--- 주어진 요청 ---
아래 목록 전체를 한 줄도 빠짐없이, 글자 하나 바꾸지 말고 그대로 다시 적어 주십시오.

--- 목록 발췌 ---

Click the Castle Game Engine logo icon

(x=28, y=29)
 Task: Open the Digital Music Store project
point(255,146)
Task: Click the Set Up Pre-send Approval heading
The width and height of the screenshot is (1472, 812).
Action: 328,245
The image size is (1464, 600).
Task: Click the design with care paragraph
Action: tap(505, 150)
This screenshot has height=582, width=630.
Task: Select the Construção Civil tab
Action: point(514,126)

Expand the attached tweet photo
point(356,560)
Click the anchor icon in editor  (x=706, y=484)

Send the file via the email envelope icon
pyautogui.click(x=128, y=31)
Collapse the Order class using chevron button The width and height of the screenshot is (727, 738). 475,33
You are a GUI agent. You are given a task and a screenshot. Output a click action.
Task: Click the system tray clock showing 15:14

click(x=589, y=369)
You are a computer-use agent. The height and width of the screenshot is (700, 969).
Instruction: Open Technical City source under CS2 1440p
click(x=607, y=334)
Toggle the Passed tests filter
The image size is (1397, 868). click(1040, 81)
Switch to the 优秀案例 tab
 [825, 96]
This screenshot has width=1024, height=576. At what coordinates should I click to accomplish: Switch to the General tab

--- 아래 결과 ---
Click the Castle Game Engine logo icon

(x=28, y=29)
 Task: Open the Digital Music Store project
point(255,146)
Task: Click the Set Up Pre-send Approval heading
The width and height of the screenshot is (1472, 812).
Action: 328,245
The image size is (1464, 600).
Task: Click the design with care paragraph
Action: tap(505, 150)
This screenshot has height=582, width=630.
Task: Select the Construção Civil tab
Action: point(514,126)

Expand the attached tweet photo
point(356,560)
Click the anchor icon in editor  (x=706, y=484)

Send the file via the email envelope icon
pyautogui.click(x=128, y=31)
Collapse the Order class using chevron button The width and height of the screenshot is (727, 738). 475,33
You are a GUI agent. You are given a task and a screenshot. Output a click action.
Task: Click the system tray clock showing 15:14

click(x=589, y=369)
You are a computer-use agent. The height and width of the screenshot is (700, 969).
Instruction: Open Technical City source under CS2 1440p
click(x=607, y=334)
Toggle the Passed tests filter
The image size is (1397, 868). click(1040, 81)
Switch to the 优秀案例 tab
 [825, 96]
This screenshot has width=1024, height=576. At what coordinates should I click to accomplish: Switch to the General tab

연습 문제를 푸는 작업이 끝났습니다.